El sistema de movilidad en Medellín combina metro, metro bus y metro cable, un sistema de teleféricos de gran calidad que permiten acceder a las colonias marginadas enclavadas en los cerros y, de ahí llegar en 15 minutos con una maravillosa vista de las montañas, a la espléndida reserva del parque Arvi. En general los tiempos de espera son muy cortos, una sola tarifa aplica para toda la red, sorprende la limpieza impecable de todas las estaciones ausentes de graffiti, colillas, chicles o basura y algunas de ellas cuentan incluso con estacionamientos para bicicletas.

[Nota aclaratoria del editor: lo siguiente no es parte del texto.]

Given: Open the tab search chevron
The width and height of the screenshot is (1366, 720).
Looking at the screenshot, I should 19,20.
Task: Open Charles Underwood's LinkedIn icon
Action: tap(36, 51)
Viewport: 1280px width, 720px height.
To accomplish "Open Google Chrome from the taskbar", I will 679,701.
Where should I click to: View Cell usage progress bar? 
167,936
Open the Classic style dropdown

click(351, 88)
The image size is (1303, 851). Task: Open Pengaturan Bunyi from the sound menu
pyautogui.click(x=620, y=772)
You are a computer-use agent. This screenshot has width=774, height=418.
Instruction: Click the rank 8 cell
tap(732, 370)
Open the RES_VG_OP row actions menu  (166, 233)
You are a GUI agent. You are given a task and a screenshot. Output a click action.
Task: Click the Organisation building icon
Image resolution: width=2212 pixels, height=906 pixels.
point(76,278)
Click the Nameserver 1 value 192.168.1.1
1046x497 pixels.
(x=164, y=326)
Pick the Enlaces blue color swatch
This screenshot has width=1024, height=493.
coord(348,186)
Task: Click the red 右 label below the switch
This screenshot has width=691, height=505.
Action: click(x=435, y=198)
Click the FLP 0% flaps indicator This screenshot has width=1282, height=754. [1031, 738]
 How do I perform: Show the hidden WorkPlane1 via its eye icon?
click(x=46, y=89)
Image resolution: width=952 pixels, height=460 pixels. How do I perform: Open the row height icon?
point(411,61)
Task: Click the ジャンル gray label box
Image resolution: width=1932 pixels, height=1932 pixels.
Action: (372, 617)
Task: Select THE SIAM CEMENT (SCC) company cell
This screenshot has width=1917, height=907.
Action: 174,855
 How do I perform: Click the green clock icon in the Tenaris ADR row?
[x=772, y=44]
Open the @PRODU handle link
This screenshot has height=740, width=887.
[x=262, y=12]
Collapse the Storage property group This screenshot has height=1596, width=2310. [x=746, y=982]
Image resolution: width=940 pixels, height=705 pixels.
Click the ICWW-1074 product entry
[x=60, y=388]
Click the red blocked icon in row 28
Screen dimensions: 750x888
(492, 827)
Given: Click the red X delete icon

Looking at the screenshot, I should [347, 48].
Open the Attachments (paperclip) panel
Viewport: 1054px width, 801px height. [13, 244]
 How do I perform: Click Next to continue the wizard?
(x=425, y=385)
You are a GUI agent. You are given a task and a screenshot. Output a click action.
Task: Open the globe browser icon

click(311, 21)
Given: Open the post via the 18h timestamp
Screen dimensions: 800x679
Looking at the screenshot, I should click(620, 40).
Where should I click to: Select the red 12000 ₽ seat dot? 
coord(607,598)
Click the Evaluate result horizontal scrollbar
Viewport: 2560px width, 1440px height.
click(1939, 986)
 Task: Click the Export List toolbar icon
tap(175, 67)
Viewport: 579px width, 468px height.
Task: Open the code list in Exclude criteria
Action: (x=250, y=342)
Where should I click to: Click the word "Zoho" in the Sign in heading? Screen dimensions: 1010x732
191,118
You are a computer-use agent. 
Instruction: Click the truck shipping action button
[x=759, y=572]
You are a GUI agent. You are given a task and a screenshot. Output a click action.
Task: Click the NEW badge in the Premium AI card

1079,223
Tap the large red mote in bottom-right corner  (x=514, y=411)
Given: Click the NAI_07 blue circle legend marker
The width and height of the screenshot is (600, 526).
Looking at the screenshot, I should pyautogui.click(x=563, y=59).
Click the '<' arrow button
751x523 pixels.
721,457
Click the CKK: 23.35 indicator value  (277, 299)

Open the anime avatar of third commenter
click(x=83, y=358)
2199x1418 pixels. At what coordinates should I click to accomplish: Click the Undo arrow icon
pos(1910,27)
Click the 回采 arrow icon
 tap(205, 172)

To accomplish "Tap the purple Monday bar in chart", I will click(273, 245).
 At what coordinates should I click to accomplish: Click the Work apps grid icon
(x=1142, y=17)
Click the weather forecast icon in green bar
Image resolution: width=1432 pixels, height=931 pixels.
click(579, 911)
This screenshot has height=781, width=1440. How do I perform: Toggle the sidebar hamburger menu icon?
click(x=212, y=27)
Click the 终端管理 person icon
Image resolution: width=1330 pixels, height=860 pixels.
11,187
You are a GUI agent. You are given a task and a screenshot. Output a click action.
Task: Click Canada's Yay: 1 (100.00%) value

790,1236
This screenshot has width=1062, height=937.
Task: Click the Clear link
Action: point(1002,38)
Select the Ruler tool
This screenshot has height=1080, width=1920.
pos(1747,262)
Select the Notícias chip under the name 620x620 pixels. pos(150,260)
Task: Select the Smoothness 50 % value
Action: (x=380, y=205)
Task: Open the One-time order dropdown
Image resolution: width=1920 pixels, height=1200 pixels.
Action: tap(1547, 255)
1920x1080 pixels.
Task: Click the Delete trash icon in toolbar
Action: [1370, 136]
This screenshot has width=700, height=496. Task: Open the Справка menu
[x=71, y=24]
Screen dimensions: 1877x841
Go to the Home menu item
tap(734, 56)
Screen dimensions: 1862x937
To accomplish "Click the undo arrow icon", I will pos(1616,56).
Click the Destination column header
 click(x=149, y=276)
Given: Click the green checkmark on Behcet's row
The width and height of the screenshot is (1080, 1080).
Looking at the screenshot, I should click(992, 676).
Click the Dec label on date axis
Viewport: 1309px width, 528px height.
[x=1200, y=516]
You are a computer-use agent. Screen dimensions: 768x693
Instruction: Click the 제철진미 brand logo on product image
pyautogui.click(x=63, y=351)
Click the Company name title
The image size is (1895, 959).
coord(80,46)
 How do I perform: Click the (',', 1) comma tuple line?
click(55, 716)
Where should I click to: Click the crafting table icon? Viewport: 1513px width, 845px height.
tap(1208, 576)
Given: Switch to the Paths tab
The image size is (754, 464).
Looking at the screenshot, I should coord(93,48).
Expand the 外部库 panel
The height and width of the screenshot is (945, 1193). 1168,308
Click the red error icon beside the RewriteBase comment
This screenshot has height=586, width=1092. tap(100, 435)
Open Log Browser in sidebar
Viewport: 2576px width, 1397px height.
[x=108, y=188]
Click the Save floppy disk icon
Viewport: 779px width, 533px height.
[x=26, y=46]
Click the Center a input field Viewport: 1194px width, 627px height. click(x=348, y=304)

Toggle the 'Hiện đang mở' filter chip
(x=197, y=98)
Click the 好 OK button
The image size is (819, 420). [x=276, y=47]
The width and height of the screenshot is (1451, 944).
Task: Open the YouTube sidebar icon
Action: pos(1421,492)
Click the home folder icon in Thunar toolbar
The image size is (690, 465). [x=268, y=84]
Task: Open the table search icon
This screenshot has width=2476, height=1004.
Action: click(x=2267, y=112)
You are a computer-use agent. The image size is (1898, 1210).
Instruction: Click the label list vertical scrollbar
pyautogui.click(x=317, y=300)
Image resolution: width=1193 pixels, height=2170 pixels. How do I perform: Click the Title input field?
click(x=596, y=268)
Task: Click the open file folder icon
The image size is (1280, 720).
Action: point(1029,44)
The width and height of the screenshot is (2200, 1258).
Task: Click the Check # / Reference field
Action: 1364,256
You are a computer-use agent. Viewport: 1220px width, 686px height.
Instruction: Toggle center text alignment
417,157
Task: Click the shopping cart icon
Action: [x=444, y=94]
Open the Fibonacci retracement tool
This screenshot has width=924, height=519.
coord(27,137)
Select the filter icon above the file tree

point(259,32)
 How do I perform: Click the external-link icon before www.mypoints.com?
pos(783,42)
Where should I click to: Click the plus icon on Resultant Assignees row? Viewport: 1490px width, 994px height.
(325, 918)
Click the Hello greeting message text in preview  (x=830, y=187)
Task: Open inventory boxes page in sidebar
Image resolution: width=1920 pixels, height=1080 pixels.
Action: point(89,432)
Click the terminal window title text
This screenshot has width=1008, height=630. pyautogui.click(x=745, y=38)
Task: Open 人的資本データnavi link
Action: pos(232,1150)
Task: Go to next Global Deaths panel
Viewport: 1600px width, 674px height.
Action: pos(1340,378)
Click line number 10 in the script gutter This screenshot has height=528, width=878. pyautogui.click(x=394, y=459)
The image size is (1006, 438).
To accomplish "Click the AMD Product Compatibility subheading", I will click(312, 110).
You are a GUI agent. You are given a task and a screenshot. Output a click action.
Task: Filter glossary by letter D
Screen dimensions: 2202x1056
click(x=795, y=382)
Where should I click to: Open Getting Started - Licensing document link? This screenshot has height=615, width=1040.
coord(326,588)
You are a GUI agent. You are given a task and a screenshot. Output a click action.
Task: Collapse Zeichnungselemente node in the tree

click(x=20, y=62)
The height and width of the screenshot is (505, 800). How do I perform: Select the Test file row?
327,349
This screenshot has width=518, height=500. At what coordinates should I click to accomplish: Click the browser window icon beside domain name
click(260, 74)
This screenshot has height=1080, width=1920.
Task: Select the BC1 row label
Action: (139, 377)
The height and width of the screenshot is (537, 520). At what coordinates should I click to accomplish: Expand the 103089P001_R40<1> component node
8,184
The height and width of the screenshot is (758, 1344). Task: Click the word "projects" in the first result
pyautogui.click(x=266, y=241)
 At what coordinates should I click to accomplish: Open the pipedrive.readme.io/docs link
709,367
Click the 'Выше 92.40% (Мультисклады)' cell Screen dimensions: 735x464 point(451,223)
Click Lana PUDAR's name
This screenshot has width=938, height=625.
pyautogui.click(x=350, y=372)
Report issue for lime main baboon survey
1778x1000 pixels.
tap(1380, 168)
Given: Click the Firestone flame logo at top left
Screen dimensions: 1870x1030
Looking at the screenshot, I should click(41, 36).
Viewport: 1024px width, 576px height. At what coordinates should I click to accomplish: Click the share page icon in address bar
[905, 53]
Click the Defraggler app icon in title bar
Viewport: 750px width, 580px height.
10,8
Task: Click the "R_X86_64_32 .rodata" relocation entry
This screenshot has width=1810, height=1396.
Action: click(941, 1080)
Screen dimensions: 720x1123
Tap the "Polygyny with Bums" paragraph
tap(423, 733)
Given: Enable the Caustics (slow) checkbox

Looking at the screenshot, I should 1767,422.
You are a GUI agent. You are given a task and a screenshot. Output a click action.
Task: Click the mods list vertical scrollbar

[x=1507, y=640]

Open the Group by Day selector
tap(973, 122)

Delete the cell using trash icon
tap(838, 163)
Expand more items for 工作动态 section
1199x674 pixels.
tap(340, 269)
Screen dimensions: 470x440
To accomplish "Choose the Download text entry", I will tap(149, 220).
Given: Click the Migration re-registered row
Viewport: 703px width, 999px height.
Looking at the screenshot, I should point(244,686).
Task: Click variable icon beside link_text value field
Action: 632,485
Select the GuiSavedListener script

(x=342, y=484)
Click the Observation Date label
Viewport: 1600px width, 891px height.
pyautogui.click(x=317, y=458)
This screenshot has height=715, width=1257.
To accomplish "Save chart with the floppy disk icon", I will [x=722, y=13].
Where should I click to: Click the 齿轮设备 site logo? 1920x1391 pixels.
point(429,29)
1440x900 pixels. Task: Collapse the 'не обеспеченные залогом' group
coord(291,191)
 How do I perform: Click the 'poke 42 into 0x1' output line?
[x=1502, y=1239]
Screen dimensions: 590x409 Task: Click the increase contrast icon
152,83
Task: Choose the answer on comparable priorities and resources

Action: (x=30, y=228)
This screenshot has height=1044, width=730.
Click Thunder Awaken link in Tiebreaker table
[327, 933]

Nos habían recomendado visitar el Parque de los Pies Descalzos y vimos cómo una placita de 50 x 50 metros cubierta con arena de mar, con baños públicos, dos espejos de agua y una fuente en cascada eran suficientes para llevarles un pedazo de las playas de Cartagena al corazón de Medellín y hacer la delicia de chicos y grandes en la ciudad. Como éste encontramos parques, calles peatonales y la gran banqueta a la orilla del río Medellín en donde están por hacer una intervención espectacular techando algunos de los seis carriles de la avenida, no para hacer un segundo piso para autos, sino para crear el padre de todos los parques lineales a lo largo de la orilla del río que cruza la ciudad.

Aunque los cerros colindantes han sido invadidos por asentamientos irregulares de casas de madera y lámina acanalada, es mucho lo que tenemos que aprender de los colombianos para salir del nudo en que se encuentra nuestra industria de desarrollo de vivienda ya que ellos, a través de esquemas de financiamiento favorables e inducción y leyes para normar la conducta en los edificios han logrado que la mayoría de la gente, ricos y pobres, viva en edificios de apartamentos que van de 10 a 20 pisos, generando densidad, cercanía y detonando los eficientes sistemas de transporte público masivo que los caracteriza.

Otra cosa que me llamó la atención fue que encontramos en varios sitios populares, campañas de valores y de educación, cabinas con sonido en espacios públicos para tomarse la foto y aprender de personajes como Gandhi, Luther King, la Madre Teresa o Mandela. En Medellín quien hace las obras es EPM Empresas Públicas de Medellín, no vi partidos políticos disputándose la autoría de las obras.

A mí me falta mucho por contarles y a ellos desde luego todavía mucho por hacer, sin embargo regresamos con una gran admiración por el puñado de ciudadanos honorables y preparados metidos a políticos, que con voluntad, honradez y talento han logrado cambiar para bien ciudades de un país carcomido hasta los huesos por el narcotráfico y la violencia y mitigado en gran medida las desigualdades que prevalecen en un país similar al nuestro y nos preguntamos si nuestros funcionarios sólo han ido como yo a vacacionar a Colombia. En palabras de Fajardo, es momento de devolvernos a los ciudadanos, acostumbrados a recibir y agradecer migajas, la dignidad y nuestro derecho a vivir en ciudades más humanas y sustentables.